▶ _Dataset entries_
- - - - - - -

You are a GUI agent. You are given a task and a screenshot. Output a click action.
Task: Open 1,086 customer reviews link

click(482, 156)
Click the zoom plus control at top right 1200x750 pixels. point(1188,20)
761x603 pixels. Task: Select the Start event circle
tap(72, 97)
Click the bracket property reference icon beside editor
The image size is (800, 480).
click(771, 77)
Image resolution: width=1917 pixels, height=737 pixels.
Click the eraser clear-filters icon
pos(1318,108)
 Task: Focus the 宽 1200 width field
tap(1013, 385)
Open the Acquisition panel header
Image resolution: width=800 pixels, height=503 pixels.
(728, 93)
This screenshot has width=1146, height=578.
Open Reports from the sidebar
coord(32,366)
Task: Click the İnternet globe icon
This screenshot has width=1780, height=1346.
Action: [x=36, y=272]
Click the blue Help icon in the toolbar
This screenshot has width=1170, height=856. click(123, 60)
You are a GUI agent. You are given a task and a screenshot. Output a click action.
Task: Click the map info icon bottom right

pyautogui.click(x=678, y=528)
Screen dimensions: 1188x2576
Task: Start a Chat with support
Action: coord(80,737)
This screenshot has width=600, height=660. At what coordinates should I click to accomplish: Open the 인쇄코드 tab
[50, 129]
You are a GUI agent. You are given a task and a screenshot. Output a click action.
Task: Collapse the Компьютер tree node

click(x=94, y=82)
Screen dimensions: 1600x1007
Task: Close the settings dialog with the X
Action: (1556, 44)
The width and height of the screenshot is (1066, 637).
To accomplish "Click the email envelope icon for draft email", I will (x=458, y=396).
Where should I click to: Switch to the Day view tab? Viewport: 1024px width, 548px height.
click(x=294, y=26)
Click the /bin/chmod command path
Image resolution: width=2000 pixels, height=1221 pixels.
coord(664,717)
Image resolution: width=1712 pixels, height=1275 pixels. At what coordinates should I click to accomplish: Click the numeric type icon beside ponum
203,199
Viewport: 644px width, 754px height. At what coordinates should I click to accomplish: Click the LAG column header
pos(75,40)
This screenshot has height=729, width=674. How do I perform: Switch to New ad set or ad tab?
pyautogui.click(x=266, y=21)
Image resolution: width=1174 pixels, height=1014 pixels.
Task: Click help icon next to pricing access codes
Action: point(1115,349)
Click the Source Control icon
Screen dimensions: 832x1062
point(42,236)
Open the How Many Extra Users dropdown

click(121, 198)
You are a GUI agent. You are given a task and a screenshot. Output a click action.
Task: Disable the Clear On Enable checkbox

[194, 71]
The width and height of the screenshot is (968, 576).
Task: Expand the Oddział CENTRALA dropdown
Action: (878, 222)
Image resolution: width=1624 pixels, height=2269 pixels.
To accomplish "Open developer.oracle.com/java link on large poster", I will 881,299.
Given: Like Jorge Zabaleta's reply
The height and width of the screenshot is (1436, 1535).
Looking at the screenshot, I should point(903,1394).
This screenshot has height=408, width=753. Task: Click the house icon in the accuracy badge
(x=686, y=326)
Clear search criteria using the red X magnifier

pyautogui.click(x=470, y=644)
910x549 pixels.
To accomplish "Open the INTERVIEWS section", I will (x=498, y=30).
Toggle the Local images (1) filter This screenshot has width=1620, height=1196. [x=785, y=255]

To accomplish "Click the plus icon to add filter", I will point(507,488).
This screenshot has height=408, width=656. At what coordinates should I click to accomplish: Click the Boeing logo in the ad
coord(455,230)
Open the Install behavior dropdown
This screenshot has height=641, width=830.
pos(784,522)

- - - - - - -

▶ _WHAT TO DO_
Which lines run from the one containing "The height and" to the end of the data? Output them exactly, with nothing added.

▶ _COMPLETED TASK_
The height and width of the screenshot is (1436, 1535).
Looking at the screenshot, I should point(903,1394).
This screenshot has height=408, width=753. Task: Click the house icon in the accuracy badge
(x=686, y=326)
Clear search criteria using the red X magnifier

pyautogui.click(x=470, y=644)
910x549 pixels.
To accomplish "Open the INTERVIEWS section", I will (x=498, y=30).
Toggle the Local images (1) filter This screenshot has width=1620, height=1196. [x=785, y=255]

To accomplish "Click the plus icon to add filter", I will point(507,488).
This screenshot has height=408, width=656. At what coordinates should I click to accomplish: Click the Boeing logo in the ad
coord(455,230)
Open the Install behavior dropdown
This screenshot has height=641, width=830.
pos(784,522)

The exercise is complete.